--- Start Extract to read ---

In this way we traveled until we had come down out of the Hills onto the Platte again. As we were coming along one evening just before camping time we saw three bears on the other side of the river near by a thicket of brush. Smoot, the captain, called to me to get ready and go with him and kill them. Accordingly I got my gun which was empty and loaded it with a double charge, as I knew it would stand it, and took my pistol—a single barrel—in case I got into a close fight, and went with him. By the time we got started there were three more boys who had got ready also and went with us. Their names were Charles Chipman, George Peacock, and Lorin Roundy.
Well, by the time we got across the river the bear had gone into the brush so that we could not see them, but we had three large dogs with us which we put on their tracks and into the brush they ran, but when they got to the bear they were so astonished they would not even bark at them. When we got pretty well up to the brush, Smoot charged right up, thinking, I suppose, to get the first shot, but when he saw the bear he was about like the dogs. He was so excited he forgot he had any gun but hollowed [hollered], “Here she is boys, come and shoot her quick.” Accordingly we ran as fast as we could right up to the brush, but when we there got [got there] the brush was high enough that we could not see them on foot. Just at this time the old bear noticed Smoot on his horse and she paid no more attention to the dogs, but came from them to us with a vengeance. This excited Smoot the more, and he hollowed, “Take care, boys, run—here she comes. She is a fifteen hundreder,” and turning his horse he laid whip and away he went with a vengeance.
This so alarmed the boys that they all turned and ran as fast as they could, leaving the bear and me to settle our little difficulties as best we could. In the moment of their running by me and leaving me to fight it out alone, I thought of Daniel Boone’s companions running and leaving him alone in like circumstances when attacked by a panther. But I thought I was equal to the emergency and knowing my gun and myself also, I brought my gun to my face and ran backwards from the brush to try and get far enough from the brush to give me a chance to shoot. The old bear, in the meantime was not fooling away her time, for I had not got more than twenty feet from the brush until she made her appearance. When she saw me she was filled with rage and she came for me with all the vengeance that she had in her, blowing and whistling so that you might have heard her a half a mile at least. But there was no time to lose, so quick as thought I brought my gun on her and fired, striking her in the sticking place and coming out through her kidney, knocking her a complete somersault with her head from me.

--- End Extract to read ---

Written task 1
Decide whether each statement agrees with the bear-hunt account, answering yes or no and quoting the deciding words: (a) The narrator loaded his gun with a double charge. (b) The dogs barked loudly at the bears once they reached them. (c) The narrator's shot knocked the bear into a somersault.
The entries that follow are unrelated to the bear-hunt account.

--- Start Data shown ---

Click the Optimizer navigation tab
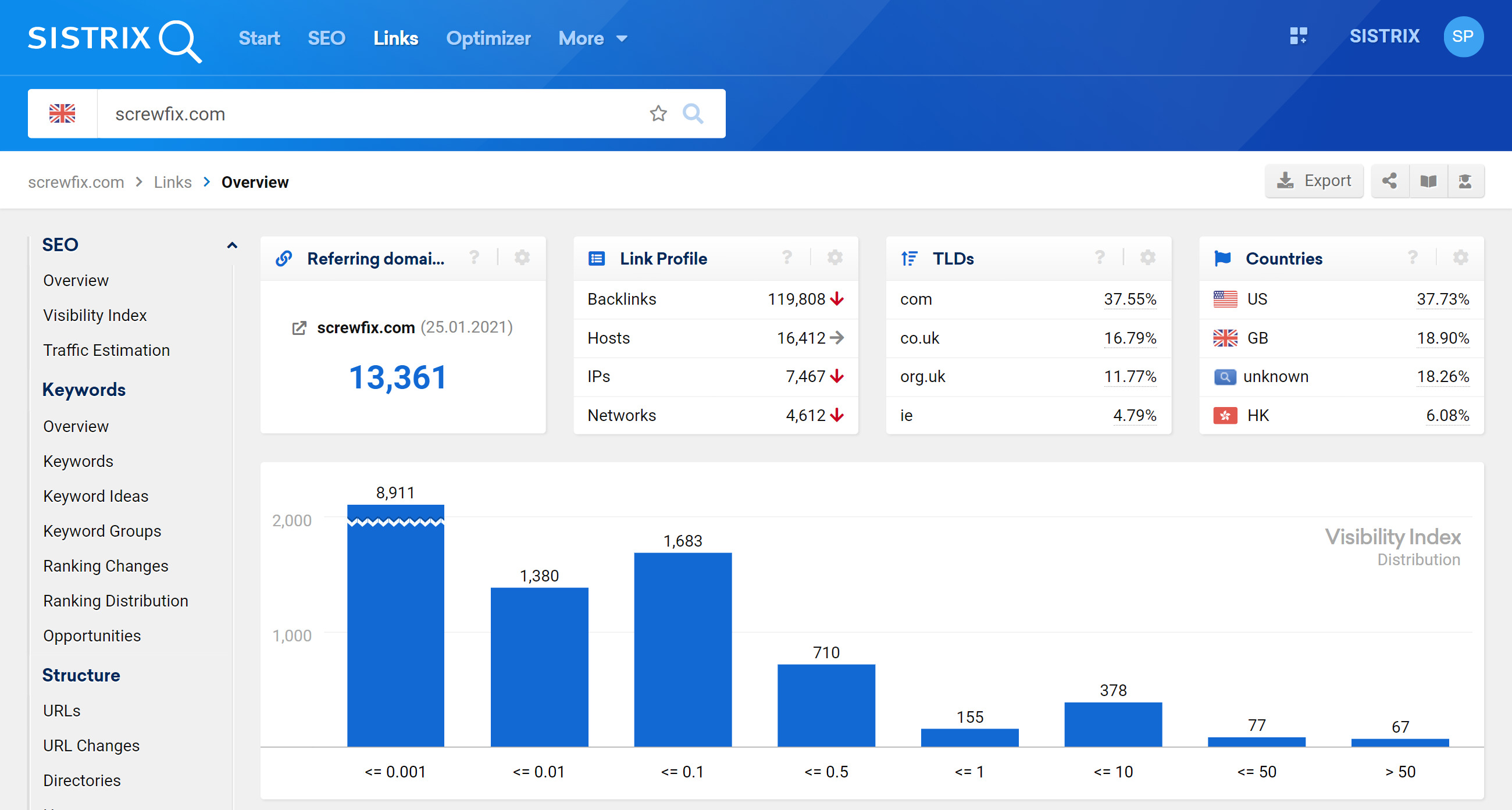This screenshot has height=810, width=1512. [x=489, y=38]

--- End Data shown ---
--- Start Data shown ---

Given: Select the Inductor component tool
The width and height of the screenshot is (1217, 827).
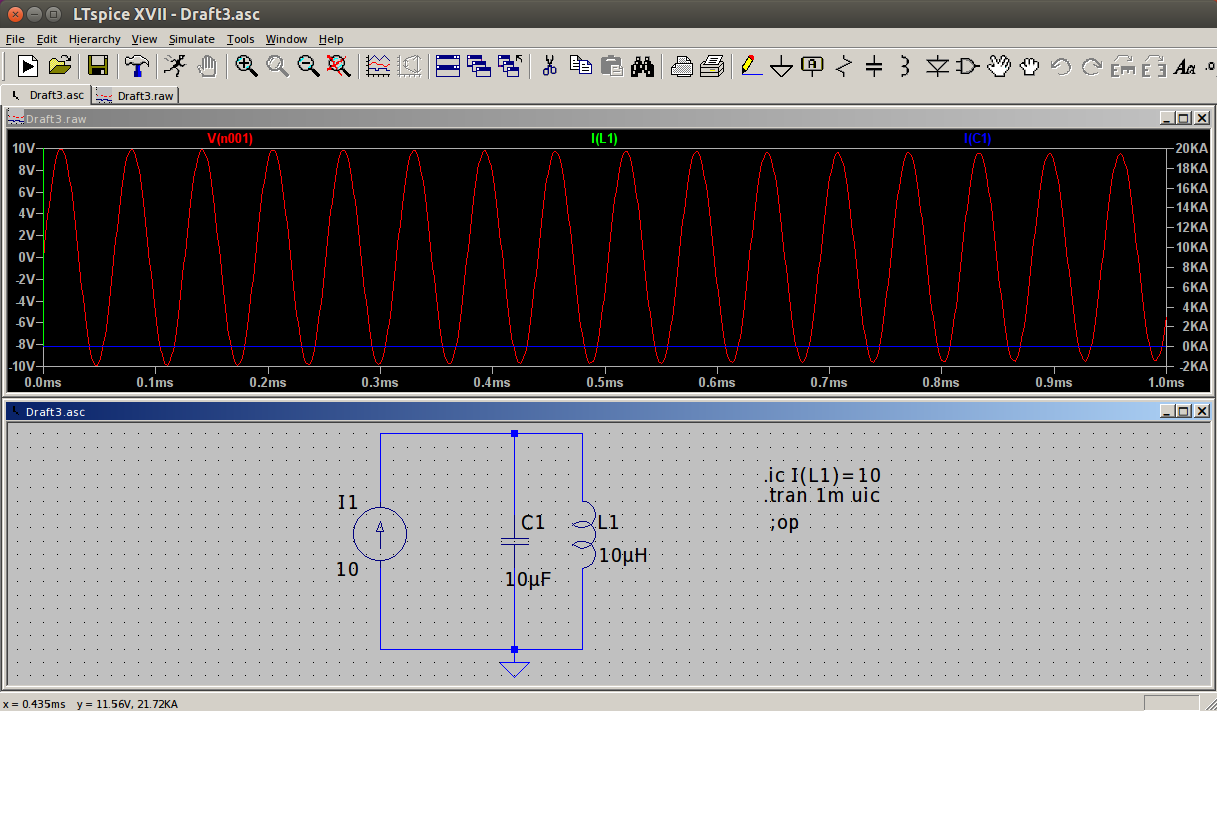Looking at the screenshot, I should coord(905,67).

--- End Data shown ---

Written task 2
Write out again, word for word, the lines of the entries from the line with "Given: Select the Inductor component tool" up to and including the line with "Looking at the", leaving the pictures out of your answer.

Full output 1
(a) Yes: "loaded it with a double charge"
(b) No: "they were so astonished they would not even bark at them"
(c) Yes: "knocking her a complete somersault"

Full output 2
Given: Select the Inductor component tool
The width and height of the screenshot is (1217, 827).
Looking at the screenshot, I should coord(905,67).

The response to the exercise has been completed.